Belfast Buses Beats Light Rail

A light rail system - comparable to the Luas in Dublin - is not believed to be a viable transport option for Belfast, according to a study published today.

The report by Atkins & KPMG, commissioned by the NI Department of Regional Development has said that while a rapid transit network is viable for Belfast, it should be in the form of a modern and high-class bus-based system, rather than a light rail-based system.

Transportation experts concluded that the most appropriate system for the city is a modern and high-class bus-based system but recommended there should be the option of migrating to light rail in the future, should the demand increase.

Regional Development Minister, Conor Murphy said: "Rapid transit is an exciting prospect for Belfast and I have recently visited the Netherlands and have seen examples of what could be possible here."

He said he envisaged a rapid transit network as a service offering improved speed, reliability, comfort and access features over conventional public transport.

"It is a service that should be segregated from other traffic as much as possible with new vehicle designs that enhance the journey and reflect Belfast as a 21st century city," Mr Murphy said.

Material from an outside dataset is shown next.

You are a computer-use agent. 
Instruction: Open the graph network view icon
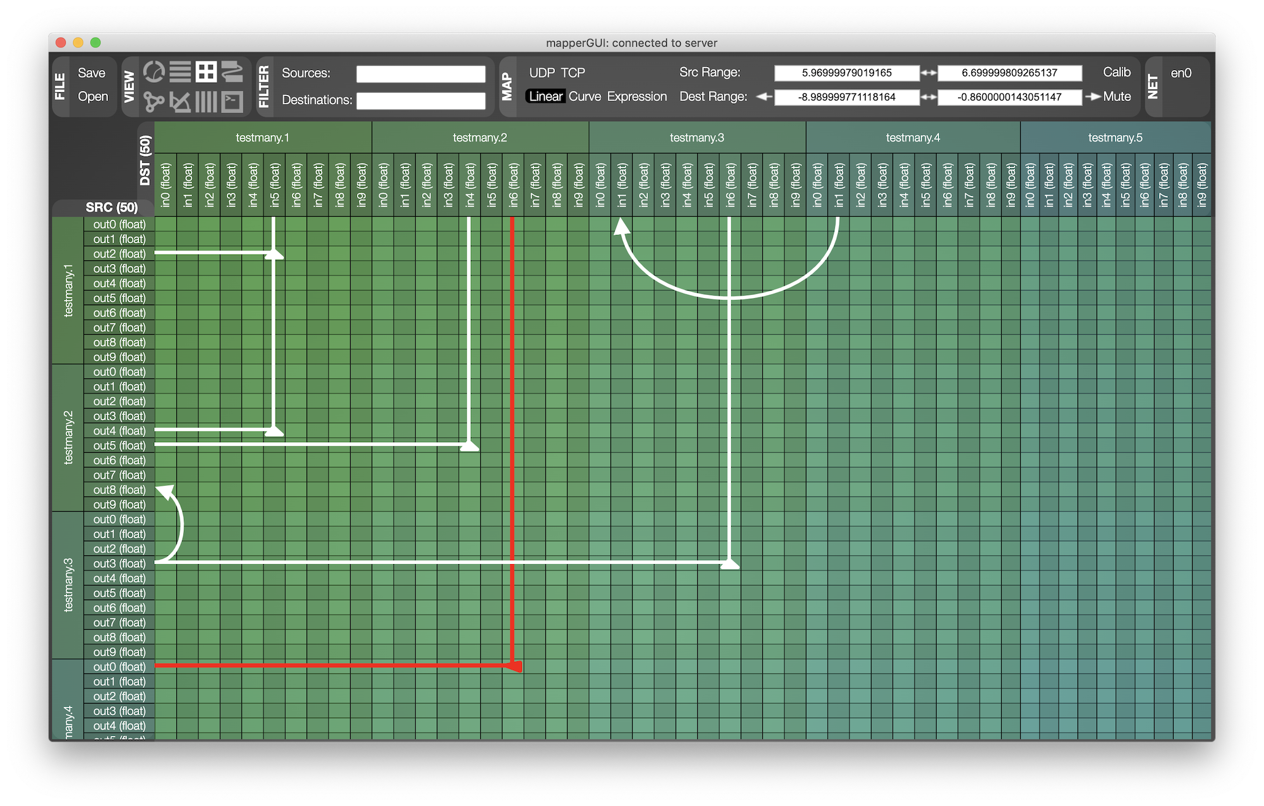coord(154,101)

“This is our opportunity to create a new dynamic transportation system for the city, one that helps link people to jobs, hospitals, schools and colleges and one that links communities to the city centre and the emerging opportunities in Titanic Quarter.

"A system that can be expanded to other parts of the city in due course, a system that attracts drivers out of their cars as they see the advantages of rapid transit," he added.

The NI Executive Programme for Government highlights rapid transit as a key priority with a commitment to start work on the first scheme by 2011.

The Minister has already secured £111million for rapid transit and continues to explore "opportunities to draw in additional private sector finance".

Three pilot routes have been considered in the studies: one running from Dundonald in the East to the city centre; one serving the development in Titanic Quarter and onwards to Queen’s University and the City Hospital; and one into the West from the city centre to the Royal Victoria Hospital (RVH) and beyond into West Belfast.

The Minister has stressed that no decision has yet been made but it is expected that the Executive is likely to favour the report recommended bus-based network.

Stakeholders such as Translink, now have six weeks to comment on the report.

Translink's Metro driver’s union, Unite, has previously called on the Transport Minister to meet promises he made to introduce dedicated bus lanes into the city centre to tackle Belfast’s morning traffic jams.